The reason why I've gone down the path of adding the head of cgroup_path is 
because of this document (in conjunction to what the user was observing on an 
affected system):
https://www.freedesktop.org/wiki/Software/systemd/ControlGroupInterface/

The user was observing paths as listed in the test:

"/user.slice/user-1000.slice/session-50.scope",// root_path
"/user.slice/user-1000.slice/session-3.scope", // cgroup_path

This very much looks like systemd managed. Given that and knowing that systemd 
adds processes into `scopes` or `services` and groups them via `slices` and 
also knowing that cgroups are hierarchical (i.e. limits of `/foo/bar` also 
apply to `/foo/bar/baz`), it seems likely that if there are any limits, then 
it'll be on `/user.slice/user-1000.slice` within the mounted controller. 
Unfortunately, I'm not able to reproduce this myself.

-

PR: https://git.openjdk.java.net/jdk/pull/8629


Re: RFR: 8286212: Cgroup v1 initialization causes NPE on some systems [v3]
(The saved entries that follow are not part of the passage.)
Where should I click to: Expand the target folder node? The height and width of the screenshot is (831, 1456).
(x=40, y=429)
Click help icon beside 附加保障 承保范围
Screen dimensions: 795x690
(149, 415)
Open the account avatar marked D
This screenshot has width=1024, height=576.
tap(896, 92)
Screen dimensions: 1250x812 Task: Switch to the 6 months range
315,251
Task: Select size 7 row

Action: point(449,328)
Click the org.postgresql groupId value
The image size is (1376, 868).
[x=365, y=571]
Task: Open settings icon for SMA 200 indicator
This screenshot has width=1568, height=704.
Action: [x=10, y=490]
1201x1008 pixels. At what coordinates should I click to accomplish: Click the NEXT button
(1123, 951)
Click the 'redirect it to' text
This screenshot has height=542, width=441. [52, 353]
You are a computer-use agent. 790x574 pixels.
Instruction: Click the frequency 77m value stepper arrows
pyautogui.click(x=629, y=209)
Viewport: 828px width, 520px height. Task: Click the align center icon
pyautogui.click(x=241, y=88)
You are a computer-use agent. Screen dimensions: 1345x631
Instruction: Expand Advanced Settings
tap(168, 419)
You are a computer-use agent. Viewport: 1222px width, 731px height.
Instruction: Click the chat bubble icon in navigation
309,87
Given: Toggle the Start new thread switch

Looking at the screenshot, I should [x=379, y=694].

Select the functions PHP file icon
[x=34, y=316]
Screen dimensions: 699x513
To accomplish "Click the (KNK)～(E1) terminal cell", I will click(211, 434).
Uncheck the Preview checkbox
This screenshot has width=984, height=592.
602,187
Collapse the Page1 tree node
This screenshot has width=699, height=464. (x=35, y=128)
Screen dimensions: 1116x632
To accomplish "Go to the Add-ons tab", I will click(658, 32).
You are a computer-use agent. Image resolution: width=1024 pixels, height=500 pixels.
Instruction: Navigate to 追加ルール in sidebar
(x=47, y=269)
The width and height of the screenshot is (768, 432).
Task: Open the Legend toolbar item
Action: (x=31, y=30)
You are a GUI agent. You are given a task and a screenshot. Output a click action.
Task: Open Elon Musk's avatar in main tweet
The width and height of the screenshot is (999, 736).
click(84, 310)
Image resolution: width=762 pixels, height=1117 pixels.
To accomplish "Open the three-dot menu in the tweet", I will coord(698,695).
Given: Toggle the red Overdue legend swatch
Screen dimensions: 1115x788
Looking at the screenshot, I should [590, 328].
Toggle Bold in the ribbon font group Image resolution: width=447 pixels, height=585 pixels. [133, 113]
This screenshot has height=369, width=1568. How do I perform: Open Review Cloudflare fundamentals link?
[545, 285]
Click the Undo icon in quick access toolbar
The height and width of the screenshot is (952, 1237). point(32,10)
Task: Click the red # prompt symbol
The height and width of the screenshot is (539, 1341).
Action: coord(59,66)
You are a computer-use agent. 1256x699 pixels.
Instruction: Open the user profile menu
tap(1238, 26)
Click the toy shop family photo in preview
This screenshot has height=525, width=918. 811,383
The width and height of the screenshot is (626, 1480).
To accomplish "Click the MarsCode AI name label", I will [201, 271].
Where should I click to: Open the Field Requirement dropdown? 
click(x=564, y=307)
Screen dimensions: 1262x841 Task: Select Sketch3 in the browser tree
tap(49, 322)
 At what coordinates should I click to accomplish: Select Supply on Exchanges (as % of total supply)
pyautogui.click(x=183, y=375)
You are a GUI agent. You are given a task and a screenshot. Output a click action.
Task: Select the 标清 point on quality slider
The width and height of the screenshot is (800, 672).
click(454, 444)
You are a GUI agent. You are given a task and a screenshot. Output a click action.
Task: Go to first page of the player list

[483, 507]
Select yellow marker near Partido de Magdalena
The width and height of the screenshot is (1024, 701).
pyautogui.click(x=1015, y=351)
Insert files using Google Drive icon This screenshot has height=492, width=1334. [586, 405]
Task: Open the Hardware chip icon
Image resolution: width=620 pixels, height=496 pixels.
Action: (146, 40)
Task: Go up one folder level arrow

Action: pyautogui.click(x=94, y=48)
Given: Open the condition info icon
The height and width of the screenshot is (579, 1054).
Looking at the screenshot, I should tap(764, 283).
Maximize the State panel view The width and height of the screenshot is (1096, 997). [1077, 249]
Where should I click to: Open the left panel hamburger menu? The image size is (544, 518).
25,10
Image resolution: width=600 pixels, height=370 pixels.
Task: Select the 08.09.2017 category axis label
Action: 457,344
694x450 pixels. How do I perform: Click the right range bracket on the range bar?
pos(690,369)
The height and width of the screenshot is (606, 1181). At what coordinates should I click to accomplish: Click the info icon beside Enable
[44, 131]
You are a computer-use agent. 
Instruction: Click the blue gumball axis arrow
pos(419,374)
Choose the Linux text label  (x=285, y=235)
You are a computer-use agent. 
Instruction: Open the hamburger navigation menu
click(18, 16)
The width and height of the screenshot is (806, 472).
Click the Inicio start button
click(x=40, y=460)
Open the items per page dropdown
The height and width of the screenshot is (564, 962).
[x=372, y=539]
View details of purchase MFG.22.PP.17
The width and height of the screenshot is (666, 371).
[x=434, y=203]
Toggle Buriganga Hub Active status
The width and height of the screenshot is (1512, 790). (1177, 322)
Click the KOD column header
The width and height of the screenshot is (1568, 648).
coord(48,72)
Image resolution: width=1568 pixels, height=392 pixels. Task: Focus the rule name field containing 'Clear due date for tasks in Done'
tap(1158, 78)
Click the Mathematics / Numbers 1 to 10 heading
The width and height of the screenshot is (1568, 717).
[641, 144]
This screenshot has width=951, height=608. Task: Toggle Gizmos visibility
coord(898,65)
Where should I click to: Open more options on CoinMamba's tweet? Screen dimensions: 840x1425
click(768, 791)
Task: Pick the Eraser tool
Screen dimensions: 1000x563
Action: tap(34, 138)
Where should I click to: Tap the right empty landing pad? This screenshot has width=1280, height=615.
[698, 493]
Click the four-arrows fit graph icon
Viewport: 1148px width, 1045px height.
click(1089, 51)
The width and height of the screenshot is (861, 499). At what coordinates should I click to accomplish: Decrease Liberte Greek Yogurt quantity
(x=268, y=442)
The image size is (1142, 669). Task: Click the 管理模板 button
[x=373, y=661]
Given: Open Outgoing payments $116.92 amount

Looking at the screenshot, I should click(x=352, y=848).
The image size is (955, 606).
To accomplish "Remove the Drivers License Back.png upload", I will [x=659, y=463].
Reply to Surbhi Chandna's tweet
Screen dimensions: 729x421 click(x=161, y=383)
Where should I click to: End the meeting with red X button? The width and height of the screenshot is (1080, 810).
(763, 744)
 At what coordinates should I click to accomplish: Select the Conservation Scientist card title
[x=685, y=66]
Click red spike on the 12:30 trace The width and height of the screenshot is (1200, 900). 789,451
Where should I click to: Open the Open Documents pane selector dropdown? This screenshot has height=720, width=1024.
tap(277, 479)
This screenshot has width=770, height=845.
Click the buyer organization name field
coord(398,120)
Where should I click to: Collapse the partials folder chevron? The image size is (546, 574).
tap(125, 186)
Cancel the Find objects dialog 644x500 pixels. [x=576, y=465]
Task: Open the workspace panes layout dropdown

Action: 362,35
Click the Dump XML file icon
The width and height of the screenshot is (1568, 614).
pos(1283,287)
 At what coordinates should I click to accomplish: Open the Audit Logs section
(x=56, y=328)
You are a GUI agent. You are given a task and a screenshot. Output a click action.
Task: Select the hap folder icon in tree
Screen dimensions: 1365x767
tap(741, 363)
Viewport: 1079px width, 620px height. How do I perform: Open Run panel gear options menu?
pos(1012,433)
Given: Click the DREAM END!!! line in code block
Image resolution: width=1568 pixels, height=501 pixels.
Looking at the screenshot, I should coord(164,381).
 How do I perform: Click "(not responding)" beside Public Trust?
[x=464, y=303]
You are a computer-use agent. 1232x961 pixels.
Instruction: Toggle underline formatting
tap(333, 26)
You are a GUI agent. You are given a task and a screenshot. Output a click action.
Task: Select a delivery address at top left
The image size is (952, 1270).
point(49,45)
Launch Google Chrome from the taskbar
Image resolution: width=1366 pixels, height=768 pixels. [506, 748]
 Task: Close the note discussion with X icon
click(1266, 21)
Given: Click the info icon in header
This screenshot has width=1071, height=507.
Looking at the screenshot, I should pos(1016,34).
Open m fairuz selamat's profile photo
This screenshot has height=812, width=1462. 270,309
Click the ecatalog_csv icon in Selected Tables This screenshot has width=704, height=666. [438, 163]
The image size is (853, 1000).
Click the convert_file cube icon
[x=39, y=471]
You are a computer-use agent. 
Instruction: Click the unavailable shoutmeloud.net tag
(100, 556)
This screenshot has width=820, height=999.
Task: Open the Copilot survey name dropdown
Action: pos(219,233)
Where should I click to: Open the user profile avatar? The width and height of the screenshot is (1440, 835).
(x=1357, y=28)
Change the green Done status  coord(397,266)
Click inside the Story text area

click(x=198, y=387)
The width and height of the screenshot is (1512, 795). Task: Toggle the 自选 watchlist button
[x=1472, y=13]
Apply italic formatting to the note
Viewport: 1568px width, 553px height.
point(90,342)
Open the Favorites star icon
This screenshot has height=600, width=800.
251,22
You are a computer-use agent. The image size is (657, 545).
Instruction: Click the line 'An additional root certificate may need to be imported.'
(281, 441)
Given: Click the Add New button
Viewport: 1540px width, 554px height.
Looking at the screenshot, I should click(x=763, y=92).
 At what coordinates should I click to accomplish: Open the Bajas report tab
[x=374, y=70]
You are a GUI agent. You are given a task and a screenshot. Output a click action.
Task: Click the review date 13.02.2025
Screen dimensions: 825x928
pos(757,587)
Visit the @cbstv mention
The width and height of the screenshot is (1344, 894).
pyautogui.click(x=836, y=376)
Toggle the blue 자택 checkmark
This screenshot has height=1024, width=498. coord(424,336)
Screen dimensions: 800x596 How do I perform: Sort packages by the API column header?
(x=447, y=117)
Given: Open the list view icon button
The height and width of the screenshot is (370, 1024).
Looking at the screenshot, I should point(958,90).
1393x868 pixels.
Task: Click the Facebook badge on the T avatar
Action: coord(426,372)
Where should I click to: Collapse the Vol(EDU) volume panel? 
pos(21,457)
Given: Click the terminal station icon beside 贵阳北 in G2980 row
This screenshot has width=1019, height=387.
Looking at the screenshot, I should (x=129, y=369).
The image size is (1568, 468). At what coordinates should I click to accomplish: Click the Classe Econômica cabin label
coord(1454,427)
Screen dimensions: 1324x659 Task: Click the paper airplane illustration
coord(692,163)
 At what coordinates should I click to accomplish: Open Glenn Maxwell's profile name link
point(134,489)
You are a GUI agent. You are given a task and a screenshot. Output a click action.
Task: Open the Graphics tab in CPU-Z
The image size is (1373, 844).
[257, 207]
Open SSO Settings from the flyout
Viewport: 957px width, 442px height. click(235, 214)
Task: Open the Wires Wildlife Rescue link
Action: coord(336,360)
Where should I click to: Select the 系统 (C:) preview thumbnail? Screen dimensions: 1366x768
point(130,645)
2022-05-19 Thread Severin Gehwolf
On Thu, 19 May 2022 06:00:06 GMT, Ioi Lam  wrote:

>> Severin Gehwolf has updated the pull request incrementally with two 
>> additional commits since the last revision:
>> 
>>  - Refactor hotspot gtest
>>  - Separate into function. Fix comment.
>
> src/hotspot/os/linux/cgroupV1Subsystem_linux.cpp line 86:
> 
>> 84:   const char* cgroup_p = cgroup_path;
>> 85:   int last_slash = find_last_slash_pos(root_p, cgroup_p);
>> 86:   assert(last_slash >= 0, "not an absolute path?");
> 
> Are root_p and cgroup_p directly read from the /proc/xxx files. If so, do we 
> validate the input to make sure they are absolute paths?
> 
> It seems like our code cannot handle trailing '/' in the input. If so, we 
> should clear all trailing '/' from the input string. Then, in functions that 
> process them, we should assert that they don't end with slash. See my comment 
> in find_last_slash_pos().

Yes, those values come from `/proc/self/mountinfo` and `/proc/self/cgroup`. 
There is no validation being done. Then again, we only end up in this branch if 
the root path is not a substring of the cgroup path. In that case trailing 
slashes don't matter, since there would not be a character by character match 
earlier.

I'll add handling of trailing slashes and appropriate asserts where it makes 
sense.

-

PR: https://git.openjdk.java.net/jdk/pull/8629


Re: RFR: 8286212: Cgroup v1 initialization causes NPE on some systems [v3]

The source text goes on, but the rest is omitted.